# Hey guys



## Overmountain1 (Jun 5, 2020)

Just figured I’d start another thread. Chickens are still growing up, but mostly I’m just updating. 

I had the scope done yesterday, they took biopsies and tell me the lining is inflamed. Well- but WHY? Right?? So another flare up the past couple days too, that’s been fun but at least the timing was right too. Sorry, I don’t have much to say when I’m feeling rotten like that. 

Today it has eased back off a bit, and so I’m just hanging out waiting on the rain from Ida to hit. 

First- chickens all over me 
Second- the broody dinosaur (this is her third attempt- she’s a regular) 
Third- just some lazy potatoes


----------



## robin416 (Sep 8, 2013)

Have they made any suggestions at all for trying to tame things down while they figure what is going on. 

It's always nice to have the critters hanging out when we don't feel well. 

OK, third time? Does she not have any eggs? You're really sticking to your guns this time?

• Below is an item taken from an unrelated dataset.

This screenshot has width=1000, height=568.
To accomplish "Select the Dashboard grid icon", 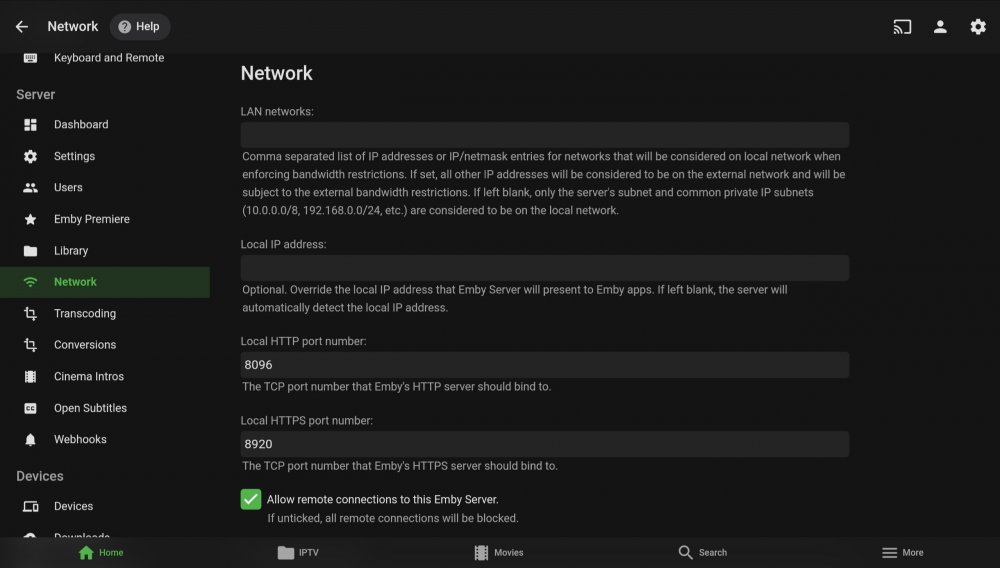I will click(30, 124).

Third makes me think of a tom turkey. No idea why.


----------



## danathome (Sep 14, 2020)

Her sister look alike is brooding eggs too. According to the calendar more serama chicks should be hatching-but where? I wrote down the when, but not the who. Doesn't matter, there's only two choices that it could be.


----------



## Overmountain1 (Jun 5, 2020)

Lol- they’ll hatch soon or not, I suppose! 
I am being decisive. No more babies til these get rehomed. Now, my BFF has health probs too, and her doc told her to cut back. So I told her we would rehome these ones with these roosters and make my life easier too. So yay now I have pairs to Rehome.


----------



## Overmountain1 (Jun 5, 2020)

I call this one Chippy 2.0. He’s crazy and gamey looking, and he crows a lot. 

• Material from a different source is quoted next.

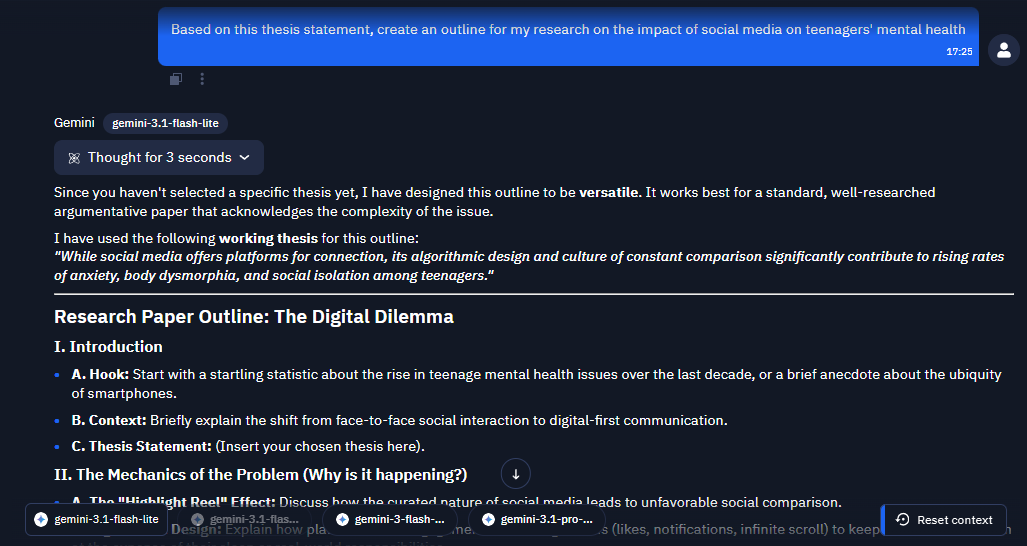1027x546 pixels.
Task: Pick the gemini-3.1-pro-... model chip
Action: (537, 520)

And he’s scared to death of ME.


----------



## robin416 (Sep 8, 2013)

Are you sure he hatched from your eggs? He really does look like a gamebird. And his behavior is that of a gamebird.


----------



## Animals45 (May 11, 2021)

Wow, all so pretty! Looks like gamebird if your trying to figure out his breed.


----------



## danathome (Sep 14, 2020)

OM-Chippy 2 looks like a young phoenix cockerel. Is he from your cross phoenix and your OEGB?


----------



## Overmountain1 (Jun 5, 2020)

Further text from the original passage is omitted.